(ABOUT THIS EXERCISE): From the entries below, transcribe exactly the lines between the line holding "Select the 2024.pdf document title" and the line holding "Task: Select the yellow finger bones", inclusive; skip all other lines.

(DATA FOR ANALYSIS):
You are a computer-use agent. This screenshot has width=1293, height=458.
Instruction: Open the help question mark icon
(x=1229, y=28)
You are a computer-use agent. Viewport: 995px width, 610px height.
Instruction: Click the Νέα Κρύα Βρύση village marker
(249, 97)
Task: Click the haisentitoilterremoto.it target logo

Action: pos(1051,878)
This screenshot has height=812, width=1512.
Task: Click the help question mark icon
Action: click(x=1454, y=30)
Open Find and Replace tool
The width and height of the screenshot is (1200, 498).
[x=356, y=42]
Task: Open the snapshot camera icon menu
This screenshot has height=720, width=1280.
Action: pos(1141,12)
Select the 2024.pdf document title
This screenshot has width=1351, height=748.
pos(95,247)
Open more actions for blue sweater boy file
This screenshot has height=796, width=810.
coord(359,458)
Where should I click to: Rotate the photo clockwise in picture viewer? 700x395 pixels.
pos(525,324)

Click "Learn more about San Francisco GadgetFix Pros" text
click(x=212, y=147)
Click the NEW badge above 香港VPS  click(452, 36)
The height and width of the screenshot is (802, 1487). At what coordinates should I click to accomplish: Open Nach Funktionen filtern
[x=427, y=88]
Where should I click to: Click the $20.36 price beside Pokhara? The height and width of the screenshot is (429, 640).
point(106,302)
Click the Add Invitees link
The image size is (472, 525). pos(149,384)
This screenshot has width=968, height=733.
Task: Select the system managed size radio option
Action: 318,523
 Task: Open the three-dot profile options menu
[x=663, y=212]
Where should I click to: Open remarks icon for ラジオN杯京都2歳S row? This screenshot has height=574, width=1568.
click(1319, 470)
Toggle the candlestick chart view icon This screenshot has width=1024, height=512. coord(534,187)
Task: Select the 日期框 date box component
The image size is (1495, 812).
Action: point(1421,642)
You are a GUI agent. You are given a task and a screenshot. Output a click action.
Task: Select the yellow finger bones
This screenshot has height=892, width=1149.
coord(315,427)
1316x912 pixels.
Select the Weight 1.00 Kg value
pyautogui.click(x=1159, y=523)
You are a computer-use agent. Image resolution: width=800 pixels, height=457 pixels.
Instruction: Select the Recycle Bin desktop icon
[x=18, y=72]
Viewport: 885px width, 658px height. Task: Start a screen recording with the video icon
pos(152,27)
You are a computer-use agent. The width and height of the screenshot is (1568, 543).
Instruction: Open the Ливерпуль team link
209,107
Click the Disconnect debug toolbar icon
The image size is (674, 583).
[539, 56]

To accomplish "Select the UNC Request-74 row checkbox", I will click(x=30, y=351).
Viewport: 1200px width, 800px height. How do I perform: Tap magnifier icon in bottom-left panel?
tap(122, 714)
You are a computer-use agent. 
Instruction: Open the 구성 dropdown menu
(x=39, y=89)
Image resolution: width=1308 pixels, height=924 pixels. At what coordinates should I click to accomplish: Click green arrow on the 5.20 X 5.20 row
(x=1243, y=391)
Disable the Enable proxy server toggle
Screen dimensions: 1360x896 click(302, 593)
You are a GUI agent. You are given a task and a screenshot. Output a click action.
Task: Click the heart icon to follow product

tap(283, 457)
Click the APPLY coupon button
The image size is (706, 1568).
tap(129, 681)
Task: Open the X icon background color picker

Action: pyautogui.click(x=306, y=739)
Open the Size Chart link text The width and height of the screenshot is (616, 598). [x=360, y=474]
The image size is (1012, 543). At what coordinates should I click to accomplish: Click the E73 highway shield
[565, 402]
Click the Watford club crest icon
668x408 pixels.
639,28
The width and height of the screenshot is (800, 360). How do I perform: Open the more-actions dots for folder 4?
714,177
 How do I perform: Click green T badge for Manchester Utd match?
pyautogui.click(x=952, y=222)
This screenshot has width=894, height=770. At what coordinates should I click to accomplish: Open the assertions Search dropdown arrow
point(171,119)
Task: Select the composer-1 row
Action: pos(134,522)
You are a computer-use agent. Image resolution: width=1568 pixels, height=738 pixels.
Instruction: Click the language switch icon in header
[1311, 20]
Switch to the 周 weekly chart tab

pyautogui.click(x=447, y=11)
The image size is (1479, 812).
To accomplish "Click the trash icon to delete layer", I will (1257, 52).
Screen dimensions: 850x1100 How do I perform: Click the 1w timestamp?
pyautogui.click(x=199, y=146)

(RESPONSE TO THIS EXERCISE):
Select the 2024.pdf document title
This screenshot has width=1351, height=748.
pos(95,247)
Open more actions for blue sweater boy file
This screenshot has height=796, width=810.
coord(359,458)
Where should I click to: Rotate the photo clockwise in picture viewer? 700x395 pixels.
pos(525,324)

Click "Learn more about San Francisco GadgetFix Pros" text
click(x=212, y=147)
Click the NEW badge above 香港VPS  click(452, 36)
The height and width of the screenshot is (802, 1487). At what coordinates should I click to accomplish: Open Nach Funktionen filtern
[x=427, y=88]
Where should I click to: Click the $20.36 price beside Pokhara? The height and width of the screenshot is (429, 640).
point(106,302)
Click the Add Invitees link
The image size is (472, 525). pos(149,384)
This screenshot has width=968, height=733.
Task: Select the system managed size radio option
Action: 318,523
 Task: Open the three-dot profile options menu
[x=663, y=212]
Where should I click to: Open remarks icon for ラジオN杯京都2歳S row? This screenshot has height=574, width=1568.
click(1319, 470)
Toggle the candlestick chart view icon This screenshot has width=1024, height=512. coord(534,187)
Task: Select the 日期框 date box component
The image size is (1495, 812).
Action: point(1421,642)
You are a GUI agent. You are given a task and a screenshot. Output a click action.
Task: Select the yellow finger bones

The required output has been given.